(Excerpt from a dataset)

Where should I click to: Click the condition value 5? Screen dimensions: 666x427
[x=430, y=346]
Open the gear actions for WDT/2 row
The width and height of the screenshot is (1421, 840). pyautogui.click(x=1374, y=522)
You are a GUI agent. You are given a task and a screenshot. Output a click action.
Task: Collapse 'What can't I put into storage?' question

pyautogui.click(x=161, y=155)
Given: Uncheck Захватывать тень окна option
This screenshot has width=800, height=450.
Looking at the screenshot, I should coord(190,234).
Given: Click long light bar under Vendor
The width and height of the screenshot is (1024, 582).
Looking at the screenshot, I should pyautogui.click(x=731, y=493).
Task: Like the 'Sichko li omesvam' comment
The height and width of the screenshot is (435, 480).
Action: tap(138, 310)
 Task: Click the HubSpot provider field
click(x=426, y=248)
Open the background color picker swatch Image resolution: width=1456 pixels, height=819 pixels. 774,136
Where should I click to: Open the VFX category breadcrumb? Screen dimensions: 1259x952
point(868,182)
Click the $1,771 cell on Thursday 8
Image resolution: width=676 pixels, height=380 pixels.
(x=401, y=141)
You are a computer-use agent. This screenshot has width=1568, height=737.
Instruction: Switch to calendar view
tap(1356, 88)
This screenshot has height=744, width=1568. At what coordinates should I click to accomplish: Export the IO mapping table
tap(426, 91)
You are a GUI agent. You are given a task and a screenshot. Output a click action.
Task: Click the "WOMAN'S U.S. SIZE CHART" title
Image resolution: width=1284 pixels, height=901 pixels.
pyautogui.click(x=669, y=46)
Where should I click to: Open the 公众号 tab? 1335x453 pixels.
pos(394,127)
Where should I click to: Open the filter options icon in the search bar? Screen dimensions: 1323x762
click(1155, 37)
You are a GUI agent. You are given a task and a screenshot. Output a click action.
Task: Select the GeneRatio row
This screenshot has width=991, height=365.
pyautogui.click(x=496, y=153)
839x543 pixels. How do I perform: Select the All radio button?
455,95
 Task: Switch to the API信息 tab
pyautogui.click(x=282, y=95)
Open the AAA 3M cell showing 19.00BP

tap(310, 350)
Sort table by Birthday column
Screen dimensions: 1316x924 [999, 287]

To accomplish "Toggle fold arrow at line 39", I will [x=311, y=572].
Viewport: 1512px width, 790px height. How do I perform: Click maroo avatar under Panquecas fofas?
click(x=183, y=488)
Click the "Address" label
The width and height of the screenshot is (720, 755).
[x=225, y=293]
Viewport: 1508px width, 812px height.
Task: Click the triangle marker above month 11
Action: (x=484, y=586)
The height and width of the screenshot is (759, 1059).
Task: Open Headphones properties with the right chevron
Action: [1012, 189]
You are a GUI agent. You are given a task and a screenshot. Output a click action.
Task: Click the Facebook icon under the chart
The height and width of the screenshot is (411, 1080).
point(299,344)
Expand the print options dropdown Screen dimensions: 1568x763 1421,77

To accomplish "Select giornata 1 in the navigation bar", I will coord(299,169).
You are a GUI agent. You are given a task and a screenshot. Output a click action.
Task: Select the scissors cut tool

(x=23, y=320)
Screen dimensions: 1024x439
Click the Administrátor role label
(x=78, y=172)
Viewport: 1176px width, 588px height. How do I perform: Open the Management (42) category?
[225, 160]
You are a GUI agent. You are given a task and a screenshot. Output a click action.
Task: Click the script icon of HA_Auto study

**Directions**
Rewrite every line of the records above as a numbered list and omit the blank lines.

**The response**
1. Where should I click to: Click the condition value 5? Screen dimensions: 666x427
2. [x=430, y=346]
3. Open the gear actions for WDT/2 row
4. The width and height of the screenshot is (1421, 840). pyautogui.click(x=1374, y=522)
5. You are a GUI agent. You are given a task and a screenshot. Output a click action.
6. Task: Collapse 'What can't I put into storage?' question
7. pyautogui.click(x=161, y=155)
8. Given: Uncheck Захватывать тень окна option
9. This screenshot has width=800, height=450.
10. Looking at the screenshot, I should coord(190,234).
11. Given: Click long light bar under Vendor
12. The width and height of the screenshot is (1024, 582).
13. Looking at the screenshot, I should pyautogui.click(x=731, y=493).
14. Task: Like the 'Sichko li omesvam' comment
15. The height and width of the screenshot is (435, 480).
16. Action: tap(138, 310)
17.  Task: Click the HubSpot provider field
18. click(x=426, y=248)
19. Open the background color picker swatch Image resolution: width=1456 pixels, height=819 pixels. 774,136
20. Where should I click to: Open the VFX category breadcrumb? Screen dimensions: 1259x952
21. point(868,182)
22. Click the $1,771 cell on Thursday 8
23. Image resolution: width=676 pixels, height=380 pixels.
24. (x=401, y=141)
25. You are a computer-use agent. This screenshot has width=1568, height=737.
26. Instruction: Switch to calendar view
27. tap(1356, 88)
28. This screenshot has height=744, width=1568. At what coordinates should I click to accomplish: Export the IO mapping table
29. tap(426, 91)
30. You are a GUI agent. You are given a task and a screenshot. Output a click action.
31. Task: Click the "WOMAN'S U.S. SIZE CHART" title
32. Image resolution: width=1284 pixels, height=901 pixels.
33. pyautogui.click(x=669, y=46)
34. Where should I click to: Open the 公众号 tab? 1335x453 pixels.
35. pos(394,127)
36. Where should I click to: Open the filter options icon in the search bar? Screen dimensions: 1323x762
37. click(1155, 37)
38. You are a GUI agent. You are given a task and a screenshot. Output a click action.
39. Task: Select the GeneRatio row
40. This screenshot has width=991, height=365.
41. pyautogui.click(x=496, y=153)
42. 839x543 pixels. How do I perform: Select the All radio button?
43. 455,95
44.  Task: Switch to the API信息 tab
45. pyautogui.click(x=282, y=95)
46. Open the AAA 3M cell showing 19.00BP
47. tap(310, 350)
48. Sort table by Birthday column
49. Screen dimensions: 1316x924 [999, 287]
50. To accomplish "Toggle fold arrow at line 39", I will [x=311, y=572].
51. Viewport: 1512px width, 790px height. How do I perform: Click maroo avatar under Panquecas fofas?
52. click(x=183, y=488)
53. Click the "Address" label
54. The width and height of the screenshot is (720, 755).
55. [x=225, y=293]
56. Viewport: 1508px width, 812px height.
57. Task: Click the triangle marker above month 11
58. Action: (x=484, y=586)
59. The height and width of the screenshot is (759, 1059).
60. Task: Open Headphones properties with the right chevron
61. Action: [1012, 189]
62. You are a GUI agent. You are given a task and a screenshot. Output a click action.
63. Task: Click the Facebook icon under the chart
64. The height and width of the screenshot is (411, 1080).
65. point(299,344)
66. Expand the print options dropdown Screen dimensions: 1568x763 1421,77
67. To accomplish "Select giornata 1 in the navigation bar", I will coord(299,169).
68. You are a GUI agent. You are given a task and a screenshot. Output a click action.
69. Task: Select the scissors cut tool
70. (x=23, y=320)
71. Screen dimensions: 1024x439
72. Click the Administrátor role label
73. (x=78, y=172)
74. Viewport: 1176px width, 588px height. How do I perform: Open the Management (42) category?
75. [225, 160]
76. You are a GUI agent. You are given a task and a screenshot. Output a click action.
77. Task: Click the script icon of HA_Auto study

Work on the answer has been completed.